There are people out there that will want them.


----------



## ctenidae (Jul 25, 2005)

Dang- I was looking around at places to donate the skis (I need all the snow-karma I can get). Unfortunately, they can't take ski equipment that's more than 4 years old (safety and liability insurance issues). Understandable, but unfortunate...


----------



## thetrailboss (Jul 25, 2005)

ctenidae said:
			
		

> Dang- I was looking around at places to donate the skis (I need all the snow-karma I can get). Unfortunately, they can't take ski equipment that's more than 4 years old (safety and liability insurance issues).
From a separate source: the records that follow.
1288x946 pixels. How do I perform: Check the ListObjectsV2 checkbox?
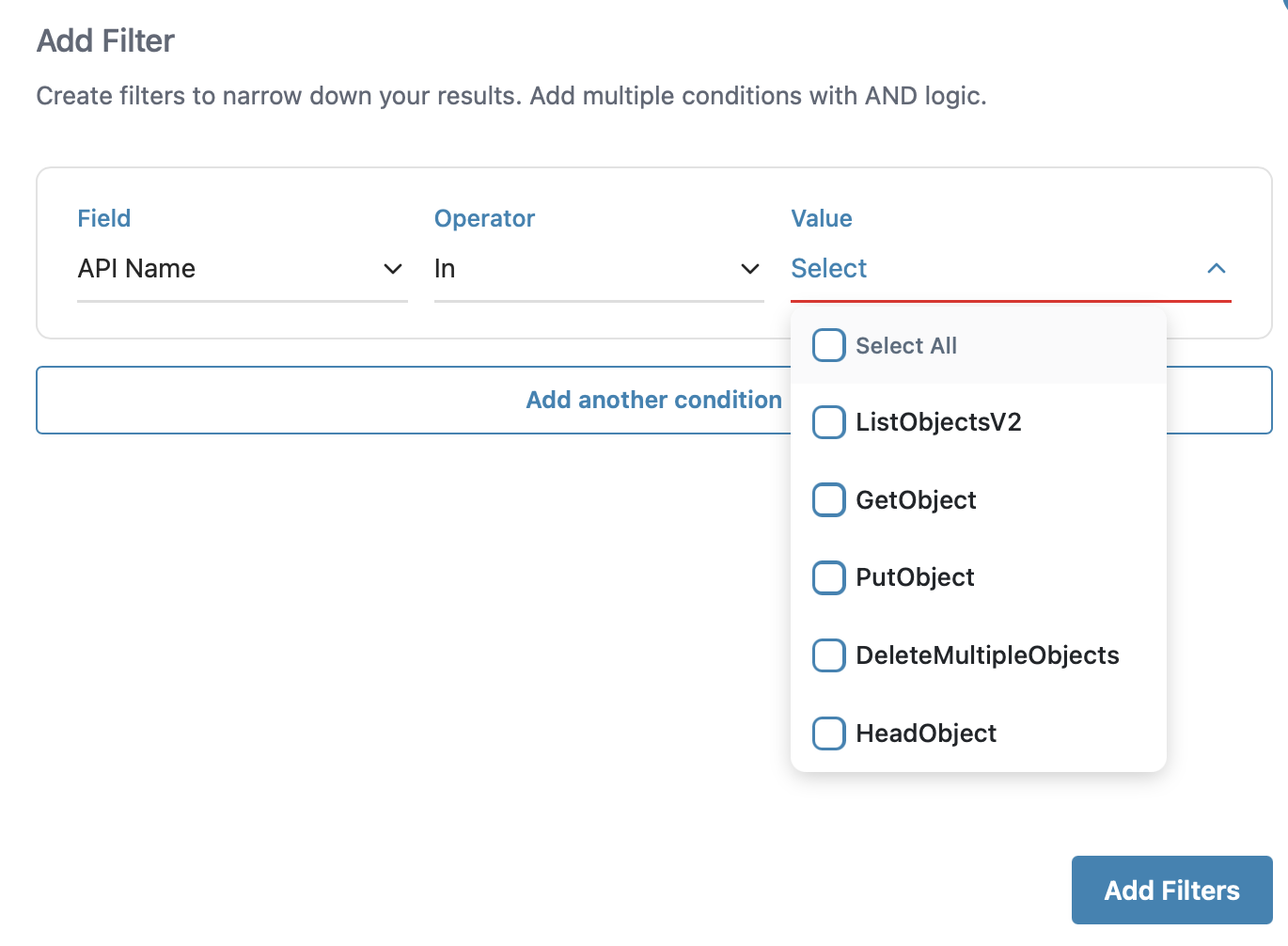click(x=828, y=422)
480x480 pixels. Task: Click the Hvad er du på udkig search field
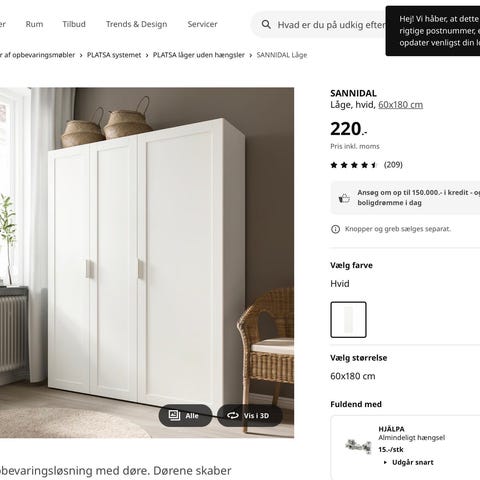click(331, 24)
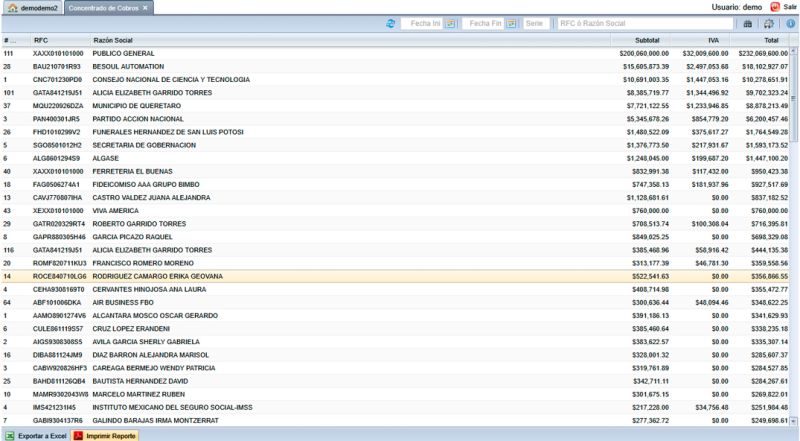Viewport: 800px width, 441px height.
Task: Click the binoculars search icon
Action: coord(748,23)
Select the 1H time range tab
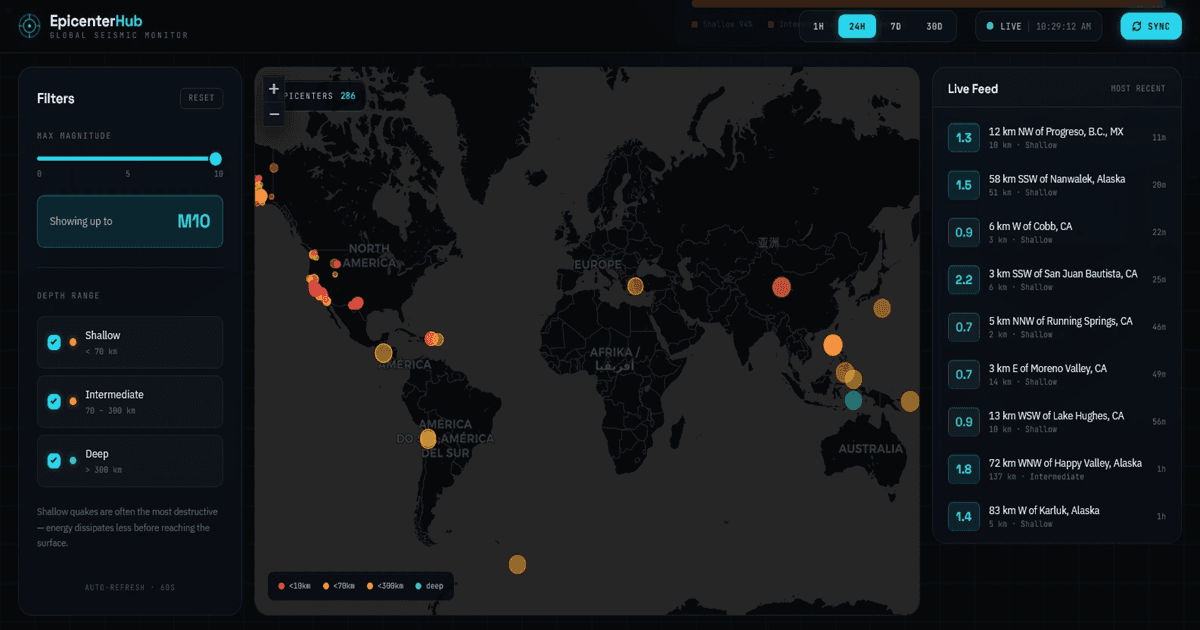This screenshot has height=630, width=1200. [818, 26]
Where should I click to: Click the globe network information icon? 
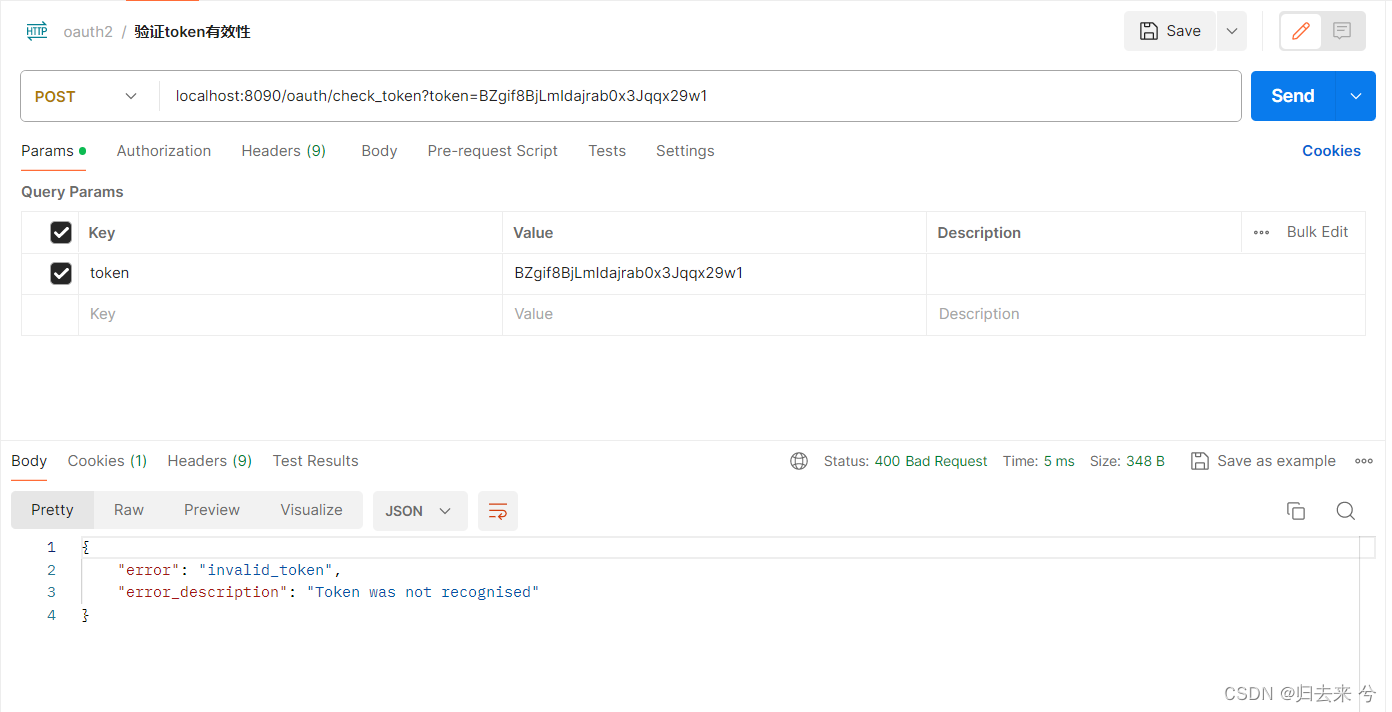797,461
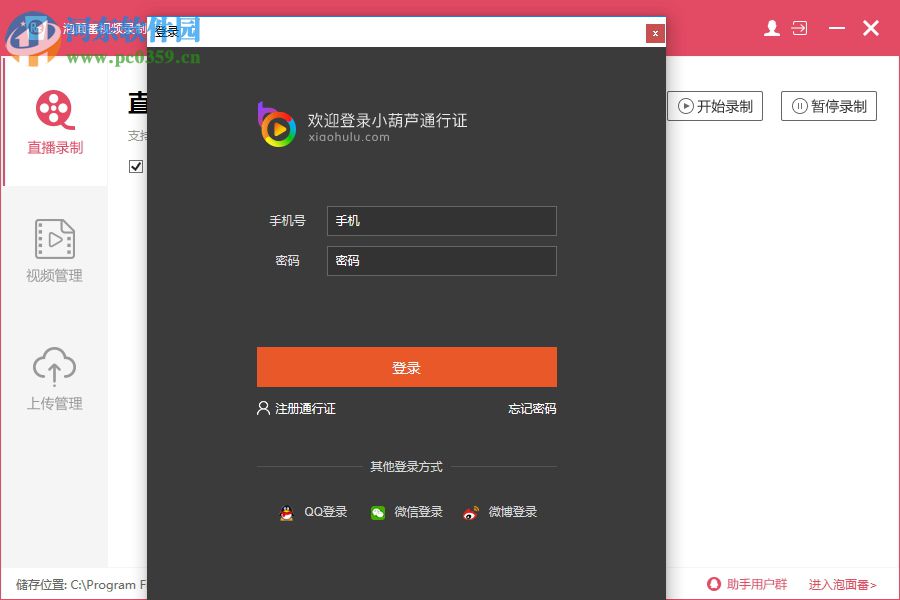Uncheck the checkbox under 直播录制 heading

tap(137, 166)
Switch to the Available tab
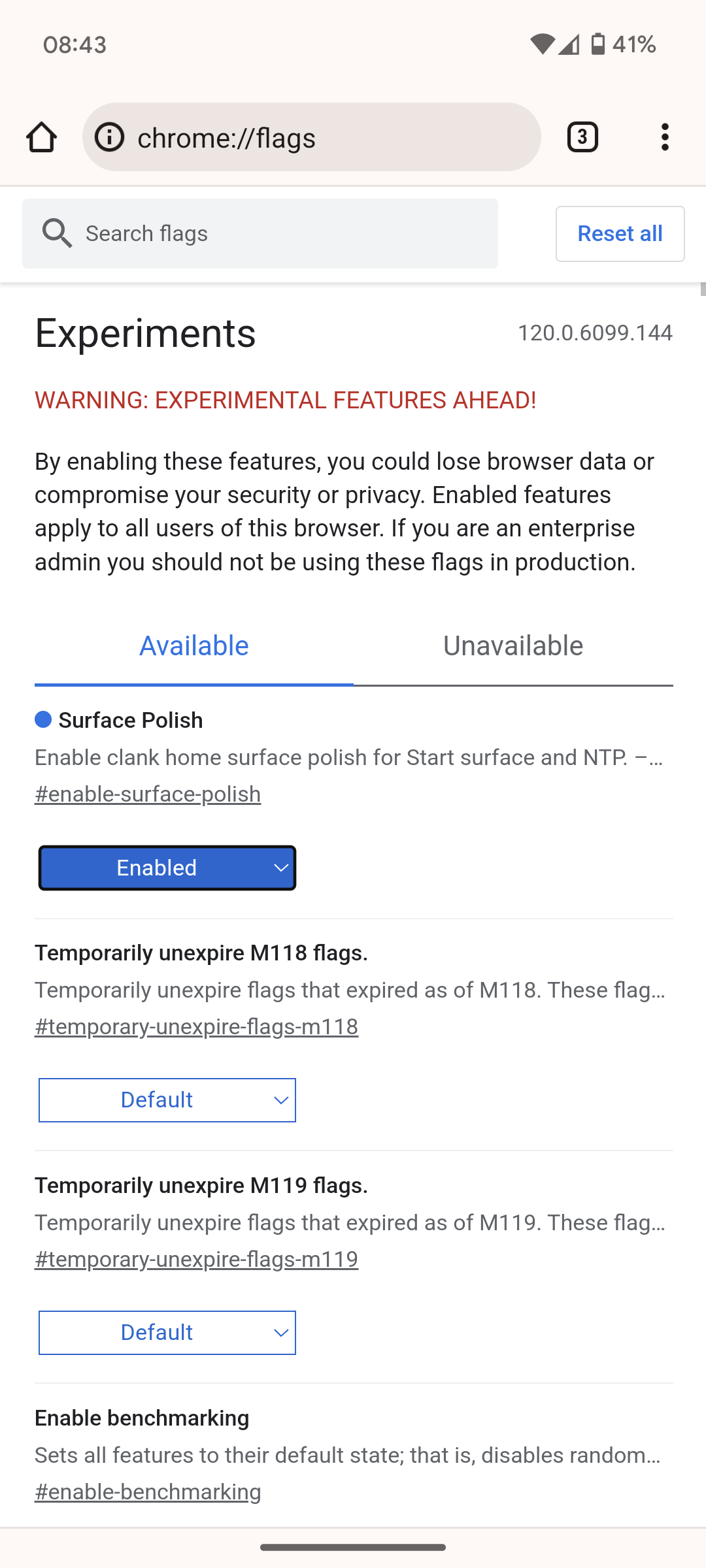 194,646
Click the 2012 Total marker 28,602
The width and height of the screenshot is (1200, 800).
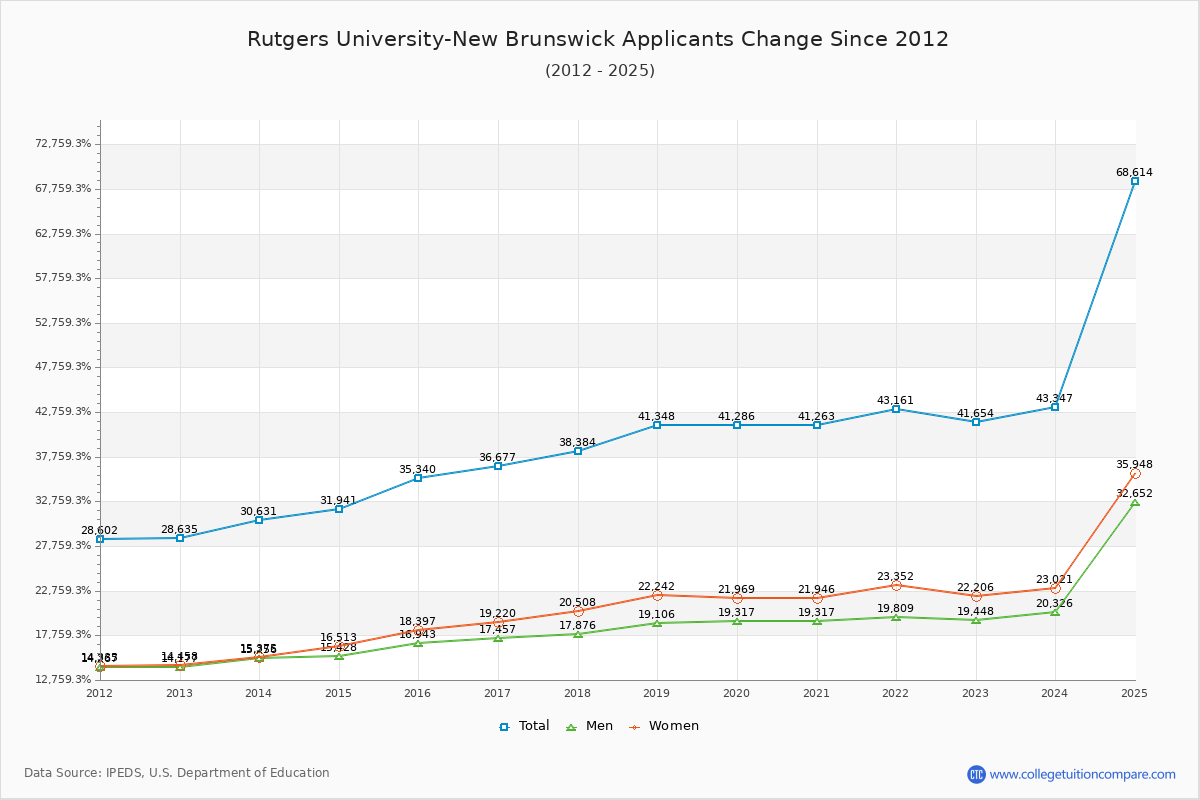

Understandable, but unfortunate...



Yeah, I get so  :angry:  when I see the stuff that people in my neighborhood down here just throw out...and I think of all of the charities/less fortunate folks who could use those items.  At least they should try to help someone out.


----------



## ga2ski (Jul 25, 2005)

Donate them to me for my Adirondack chair and bar that i plan to build when i get enough skis.


----------



## tree_skier (Jul 25, 2005)

ga2ski said:
			
		

> Donate them to me for my Adirondack chair and bar that i plan to build when i get enough skis.



I've got a few pairs to donate, when can you come get them?
 :beer:


----------



## thetrailboss (Jul 25, 2005)

ga2ski said:
			
		

> Donate them to me for my Adirondack chair and bar that i plan to build when i get enough skis.



Awesome!  And when you get that bar done, let us know so we can have an AZ Party to help you christen it  :wink:  :lol: 

 :beer:


----------



## hammer (Jul 25, 2005)

thetrailboss said:
			
		

> Yeah, I get so  :angry:  when I see the stuff that people in my neighborhood down here just throw out...and I think of all of the charities/less fortunate folks who could use those items.  At least they should try to help someone out.


I get the same way -- not only is it a waste, but the additional trash pickup is paid for with my tax $$...


----------